Source passage »
+ + +

And this in a nutshell is the basis for the author of approaching not only Japan-CA relations but Japan's foreign policy generally — to examine the domestic contexts combined with the international shifts. Japan has its own unique ways of doing foreign policy which need to be understood, the 'black box' that most do not bother opening needs to be opened, each CA country has its own structures and priorities, and Russia-China-US relations are constantly shifting. Japan is proactive and anticipatory but not dogmatic. Combining domestic circumstances and international winds helps explain Japan's tip-toeing approach to either developing or reducing relations.

For example, in Japan, intra- and inter- ministry figures and their positions, party faction groupings (zoku politics), parliamentary friend associations, intellectual organizations are all crucial in understanding Japanese policy. It is highly unusual to have a strong leader created policy. Bureaucrats and 'policy entrepreneurs' are more important. The cen-trality of people such as Chino Tadao who eventually becomes a CA point person as he

swam between Japan's Ministry of Finance and the Asian Development Bank, or the equal importance of married couple Nakayama Kyoko and Nakayama Nariaki of Japan's LDP's seiwaken who are part of the MOFA's "Russian School" in developing projects in CA are a better focus. The author identified these through his desire to conduct interviews with key inside officials. When these key figures change position, retire, or die, international relations are affected. When the author does a before/after between chapters 1 then 2, comparing the LDP years with the DPJ years (2009-2012, three Prime Ministers in three years), he highlights this by demonstrating not much real change in Japan-CA relations occurred. This is because in Japan, politicians and parties, despite being a democracy, do not really drive policy. It is the invisible people in the background who need to be watched and luckily, this author knows who they are and likely interviewed them. Not only people are important but institutional dynamics are important. Inter-ministry rivalries are very real, intra-ministry rivalries are very real, and in foreign affairs, the rivalry can often divide between those in Japan and those operating abroad. JICA Tokyo and JICA Kazakhstan may, indeed probably, dont necessarily think alike. I have found this in my own work in Southeast Asia and the author points out a similar phenomenon in action in Central Asia.

+ + +

Information shown »
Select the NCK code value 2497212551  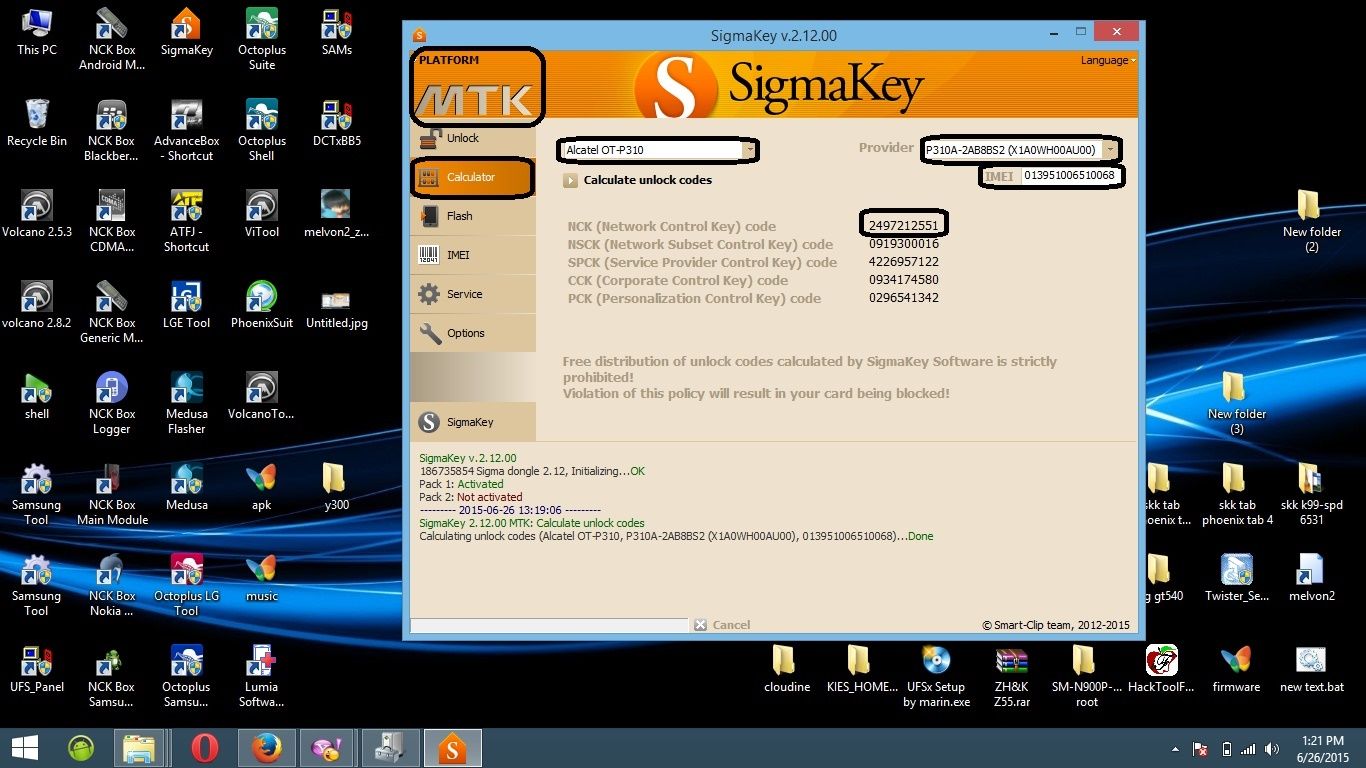[904, 226]
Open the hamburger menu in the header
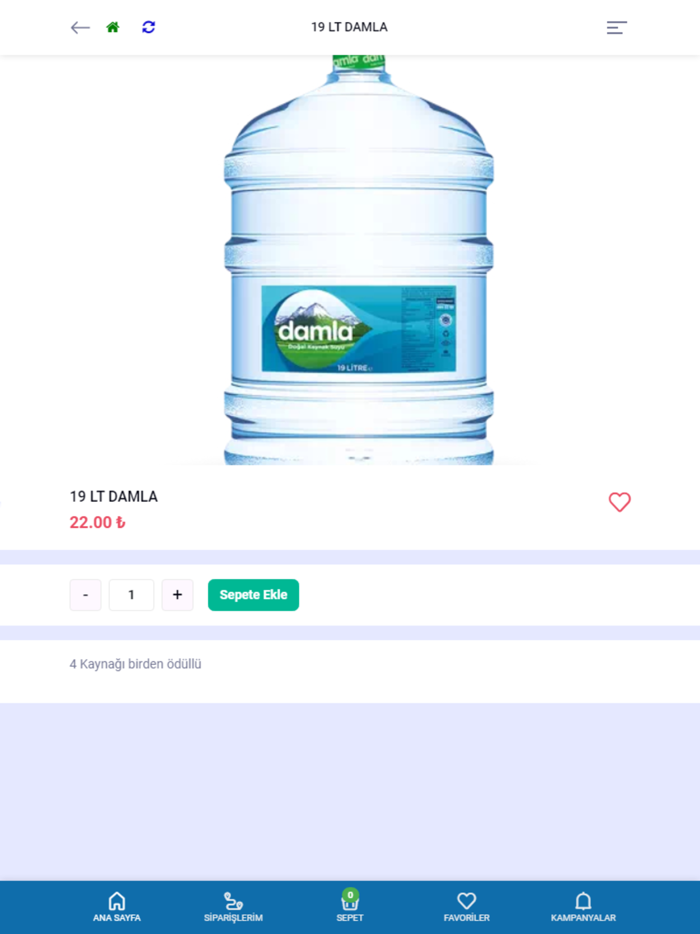The image size is (700, 934). click(x=617, y=27)
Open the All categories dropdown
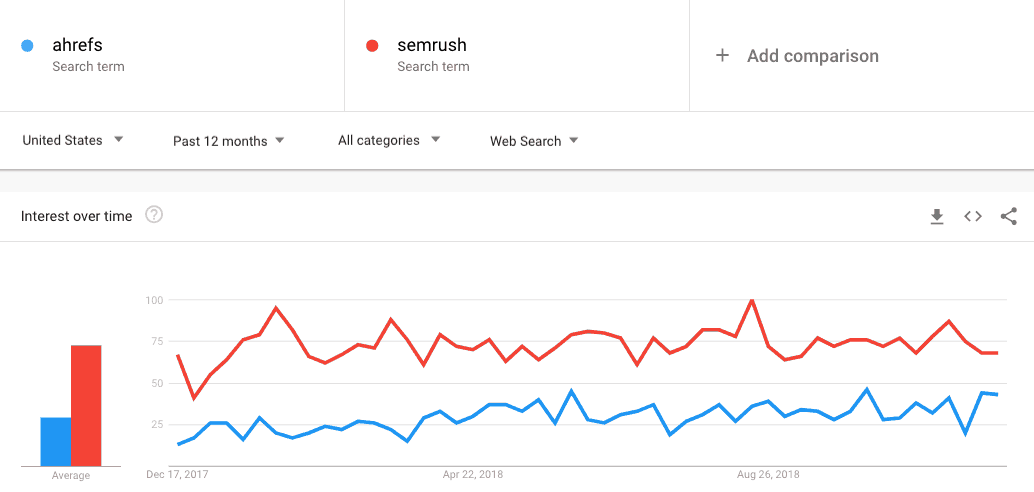This screenshot has height=492, width=1034. pos(388,140)
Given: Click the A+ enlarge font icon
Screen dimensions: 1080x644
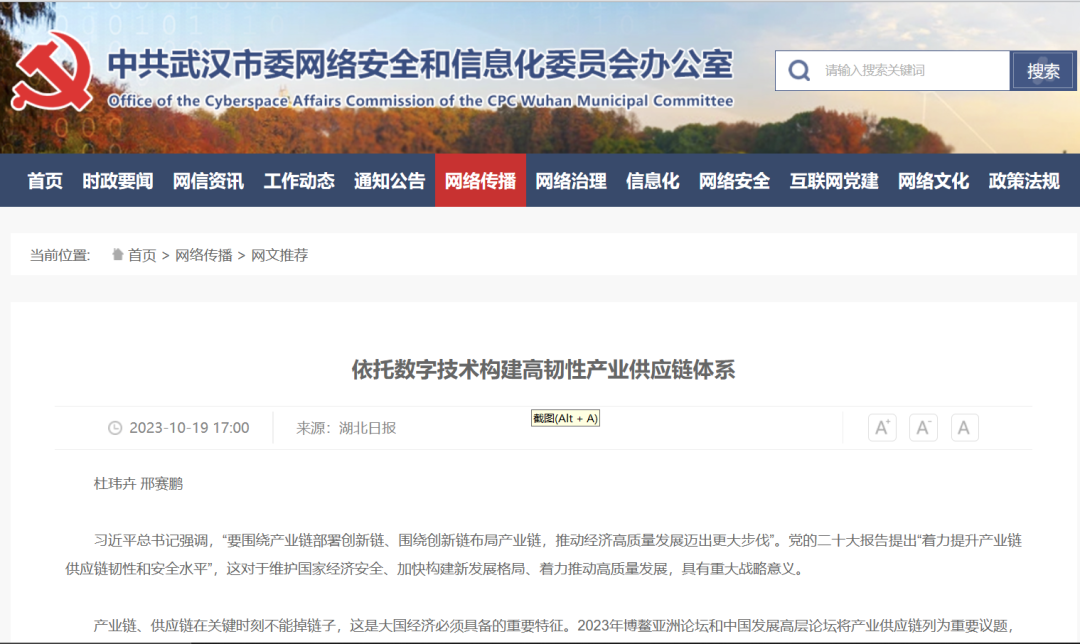Looking at the screenshot, I should [881, 427].
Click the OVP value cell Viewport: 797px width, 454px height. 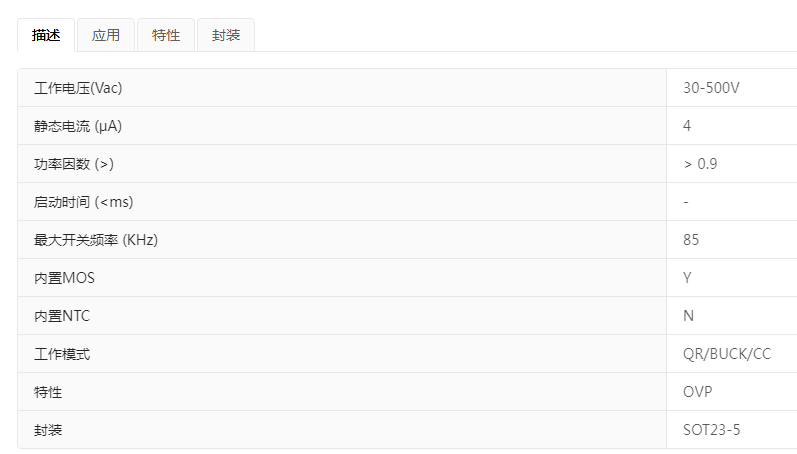point(698,392)
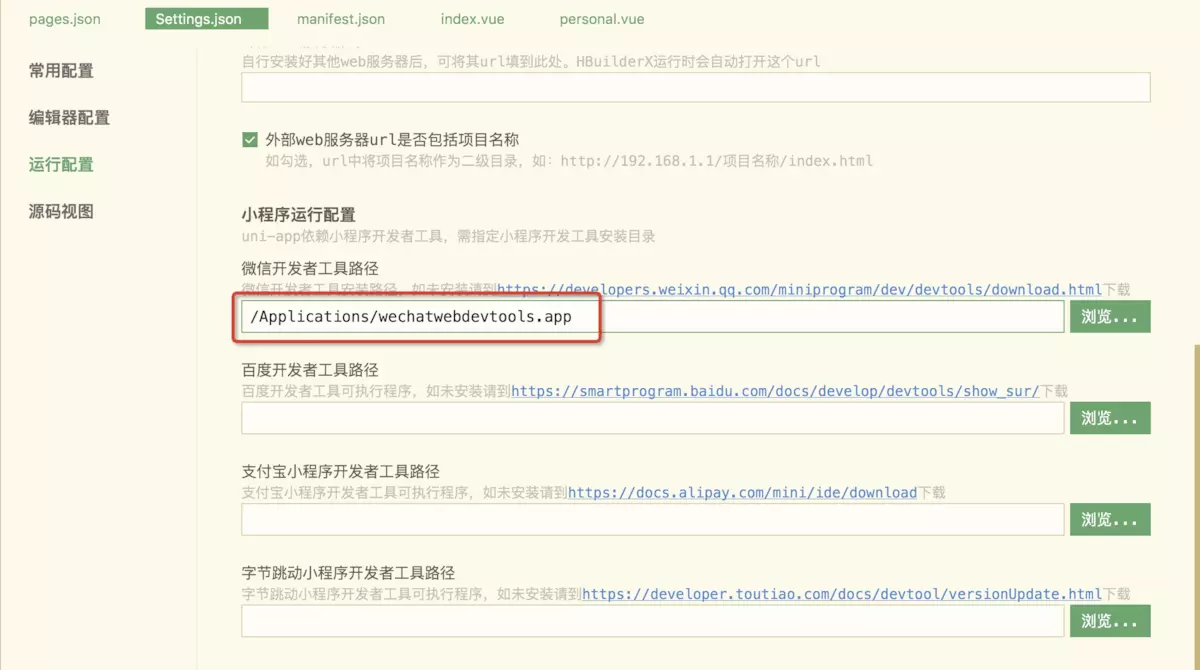Select 编辑器配置 in the sidebar

tap(68, 117)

+ + +

What this exercise asks »
A – Answer each question from the passage on Japan's Central Asia policy.
(i) Between which two institutions did Chino Tadao move?
(ii) Which married couple does the passage name as part of the MOFA's "Russian School"?
(iii) What years does the passage give for the DPJ period?
B – Reproduce the passage on Japan's Central Asia policy from "And this in" up to and including "or reducing relations.".

Answer set »
A –
(i) Japan's Ministry of Finance and the Asian Development Bank.
(ii) Nakayama Kyoko and Nakayama Nariaki.
(iii) 2009-2012.

B –
And this in a nutshell is the basis for the author of approaching not only Japan-CA relations but Japan's foreign policy generally — to examine the domestic contexts combined with the international shifts. Japan has its own unique ways of doing foreign policy which need to be understood, the 'black box' that most do not bother opening needs to be opened, each CA country has its own structures and priorities, and Russia-China-US relations are constantly shifting. Japan is proactive and anticipatory but not dogmatic. Combining domestic circumstances and international winds helps explain Japan's tip-toeing approach to either developing or reducing relations.